There are many great examples of public art around the world and the ones that stand out are those that are ‘of their place’. Art that has a subtle contribution to make to a space that work with the landscape to tell a story or give added meaning. They are not the ones that yell out ‘look at me’, which is often the case with some contemporary public artworks.
What considerations go into it decision making and planning when incorporating art?
OCULUS has a long history of working collaboratively with artists, craftspeople and designers. We firmly believe that art and craft can add real content and meaning to spaces and speak to people in their use of the space. We strongly support the incorporation of specially commissioned or purchased works of art and craft into the design of spaces rather than a haphazard or piecemeal approach that ‘decorates’ a space. With this in mind, our approach compliments the wider design process and enables the work(s) to provide an additional layer of meaning and content that resonates with the design of the space.
When designing NewActon, what was the brief for the space?
From the beginning of conceptual development, Molonglo Group’s aspiration for the project was to develop an art program for commissions by artists, craftspeople, and design makers, which are completely integrated within both the commercial and residential buildings and their surrounding landscape setting. The project is one that has been undertaken with the work of many hands in the sense of true collaboration. Molonglo Group, Fender Katsalidis Architects and OCULUS worked closely with Pamille Berg Consulting to develop an arts strategy and program for each stage of the precinct. A series of specifically commissioned and purchased pieces have been carefully integrated into the design of the buildings and spaces between, which provide and additional layer of meaning and content that resonates with the landscape/architectural design.

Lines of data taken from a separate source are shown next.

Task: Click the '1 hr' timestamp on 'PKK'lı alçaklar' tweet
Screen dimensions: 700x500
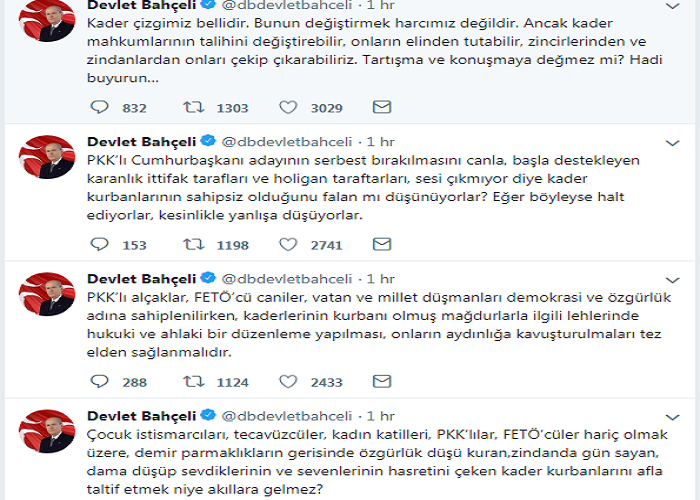Action: coord(382,277)
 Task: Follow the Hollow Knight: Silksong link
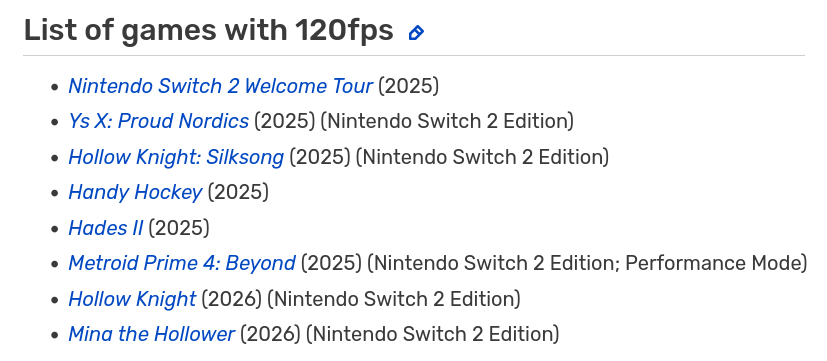pos(176,157)
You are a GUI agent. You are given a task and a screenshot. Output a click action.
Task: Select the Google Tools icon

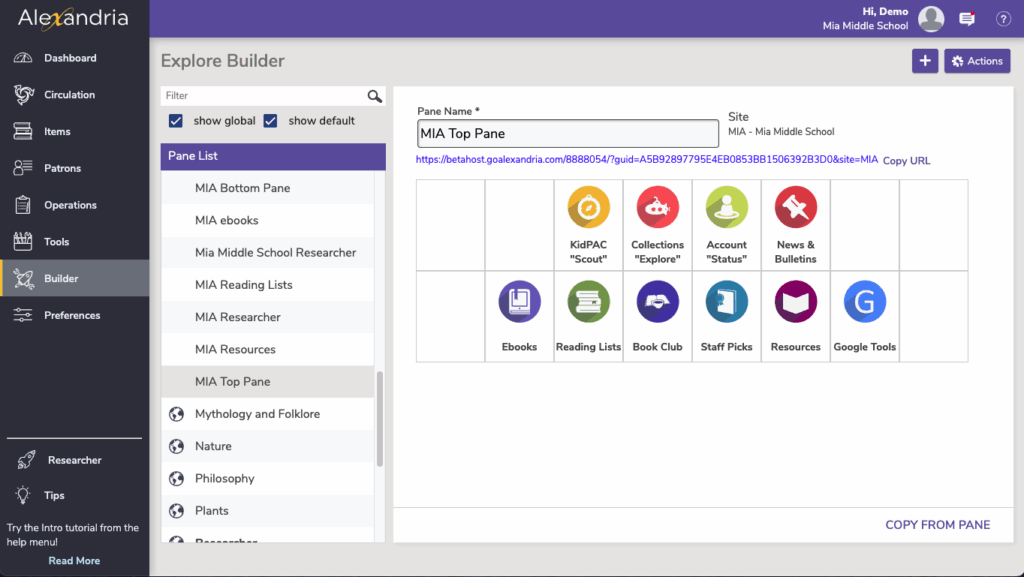(864, 302)
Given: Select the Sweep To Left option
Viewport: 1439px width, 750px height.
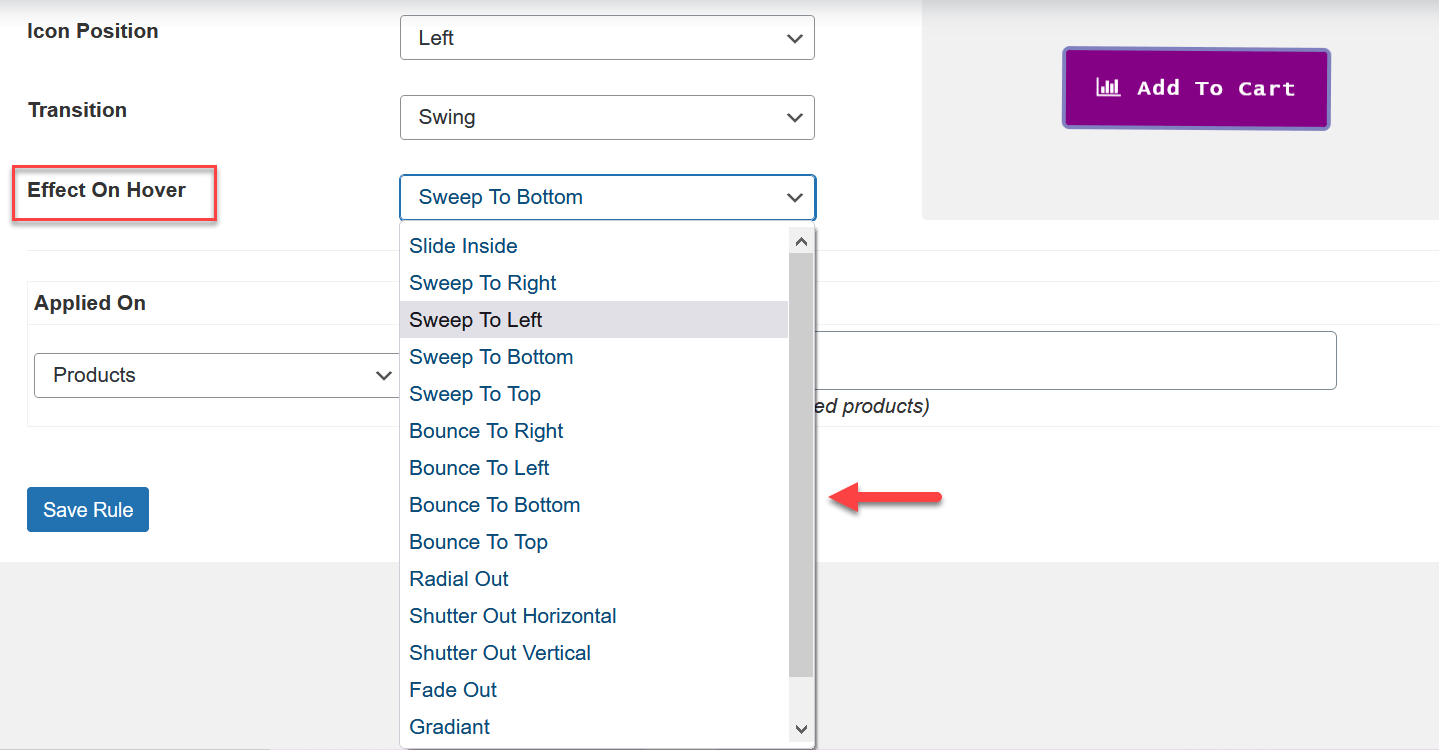Looking at the screenshot, I should click(475, 320).
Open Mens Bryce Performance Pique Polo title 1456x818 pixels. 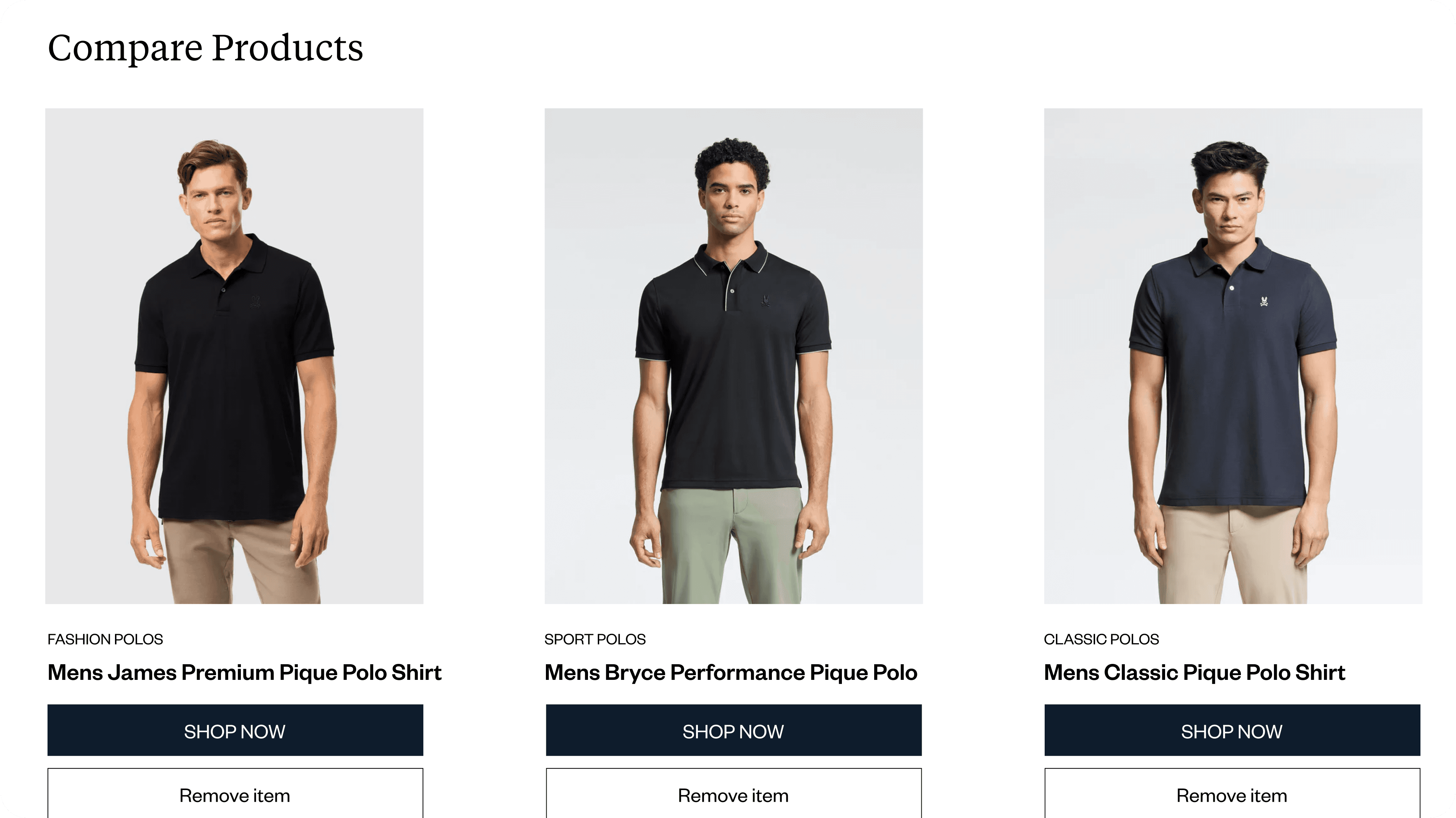[731, 672]
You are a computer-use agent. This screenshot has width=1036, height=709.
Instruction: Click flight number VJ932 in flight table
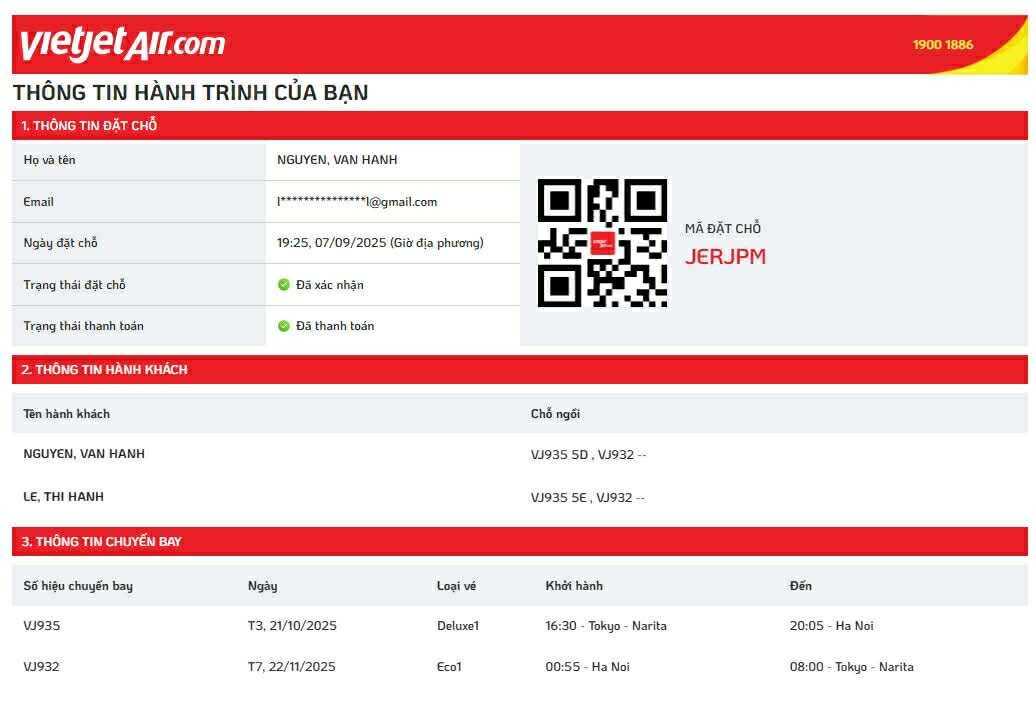click(42, 667)
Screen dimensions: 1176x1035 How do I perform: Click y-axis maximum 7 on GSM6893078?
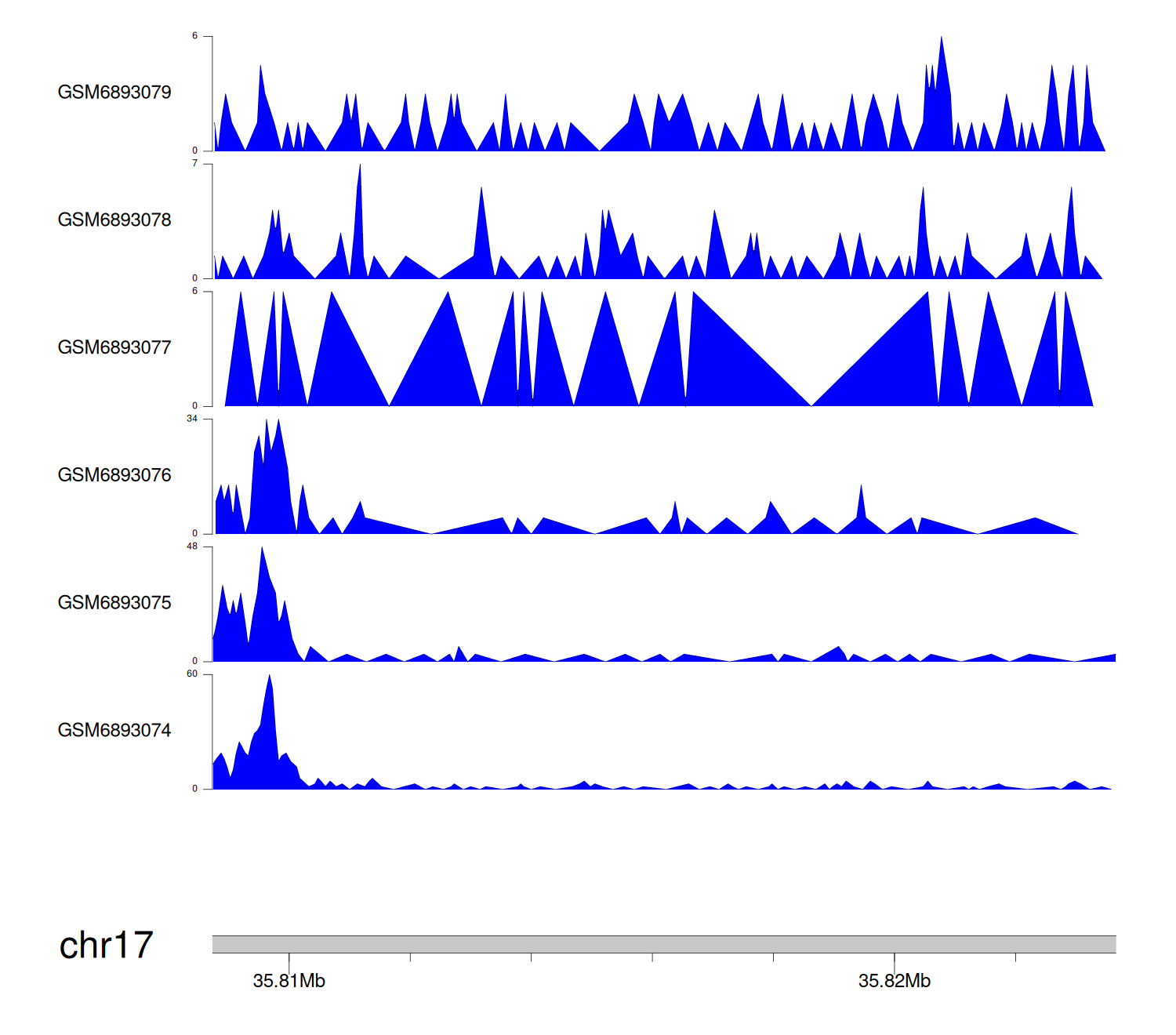[195, 164]
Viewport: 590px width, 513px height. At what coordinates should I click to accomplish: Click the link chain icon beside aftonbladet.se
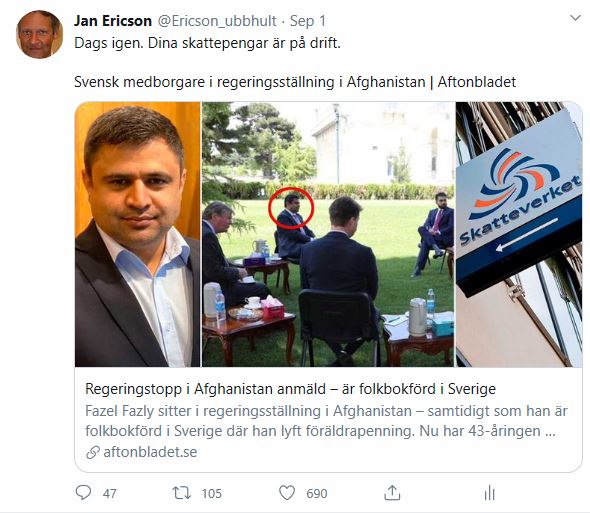(93, 452)
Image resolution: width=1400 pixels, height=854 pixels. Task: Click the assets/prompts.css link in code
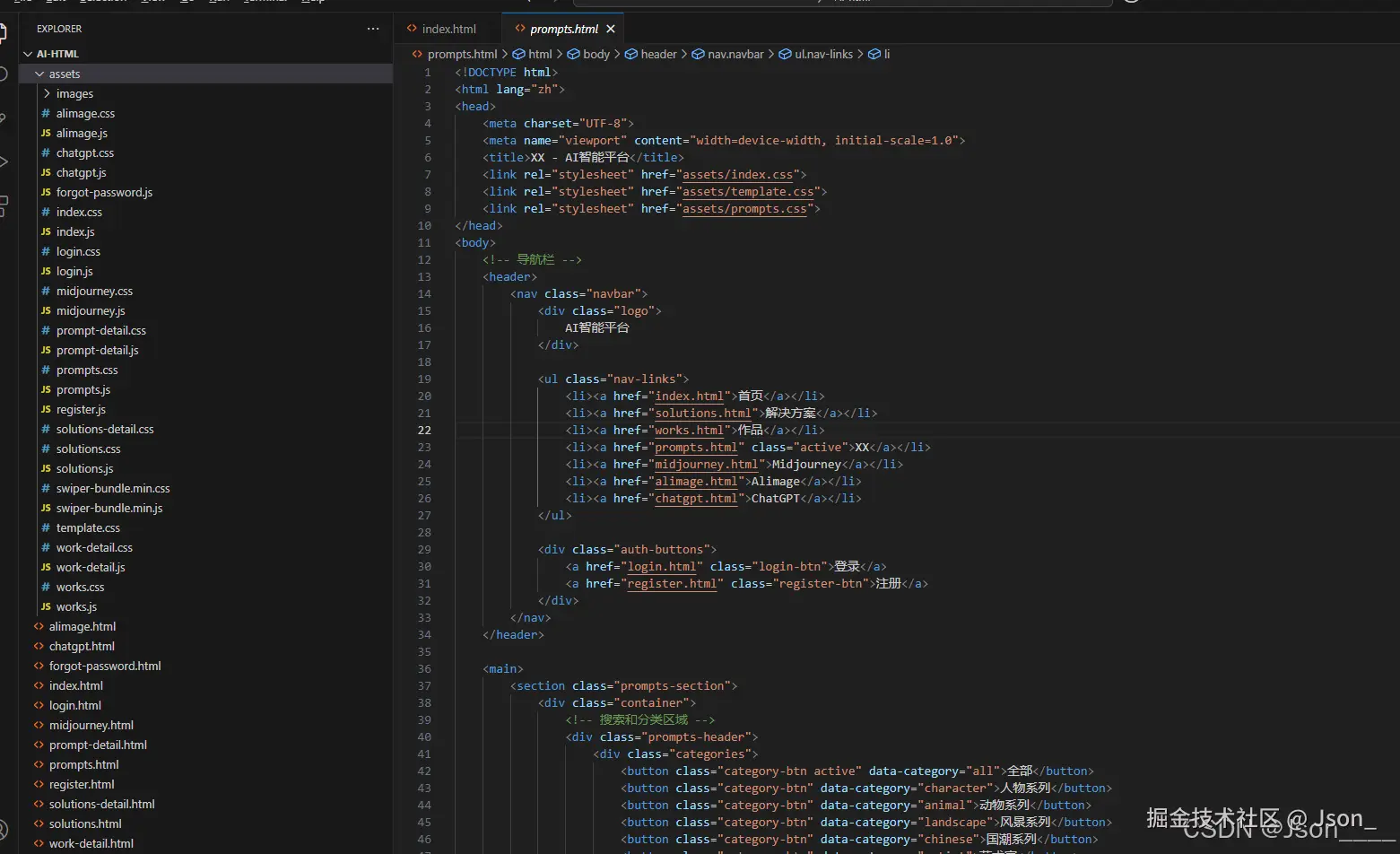click(744, 209)
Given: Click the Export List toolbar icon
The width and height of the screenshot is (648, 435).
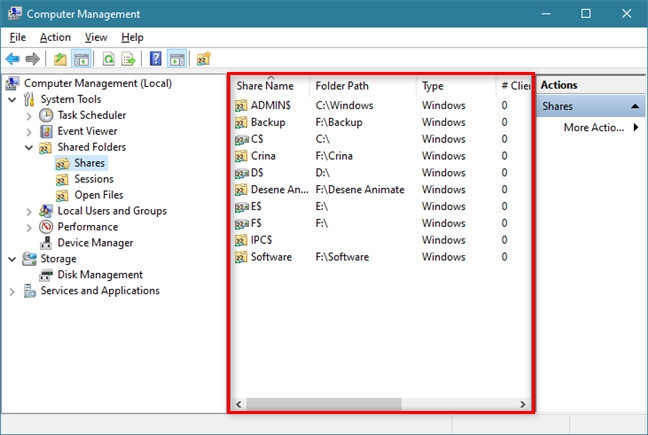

Tell us about NewActon and the different types of artwork there. What artists were commissioned?
NewActon contains many artworks, from large raven sculptures, oversized figurines, building façade bas-reliefs, various lighting installations, ephemeral pieces that are woven into the landscape that will break down over time, street art to building facades and installations to the walls of lift wells that you rise within glass elevators. Each piece has been carefully considered and composed through a collaborative process. Landscape and public art are seen as inseparable at NewActon and some of the pieces include;
- Robin Blau – Posting Notices column and Time Thief
- Tim Kyle – Saltimbanques
- David Jenz – vortex
- Warren Langley – resin tree
- Anne Ferguson/ Kevin Perkins – stone ithica and timber bench
- Steven Siegal – paper
Other than NewActon, do you have other examples of your work where the artscape is an important feature?
We have worked on numerous projects which have public art as an integral component of the landscape. These include the Museum of Old and New Art (MONA) in Hobart, Jacksons Landing in Pyrmont, Church Street redesign in Morwell, and Monument Park with Callum Morton in Docklands in Victoria and Napier Street in Paddington and Brett Whiteley Place in North Sydney which is currently under construction. OCULUS also worked with Pamille Berg on The Village at Balgowlah in Sydney which includes a number of bespoke installations.
What is your vision for the Republic landscape? We know public art will be a feature – but do you have any ideas about the types of art that will fit best within the space?
Republic offers a tremendous opportunity to incorporate and showcase public art. It will consist of small moments as well as some bigger gestures. The town square is an obvious location for major artwork as well as smaller interventions. Other areas include the roof gardens, the retail laneways and green stairs. The aim will be to link the form and materiality of the architecture with spontaneous and layered public artworks while maintaining vibrancy within the precinct that is not overly cluttered.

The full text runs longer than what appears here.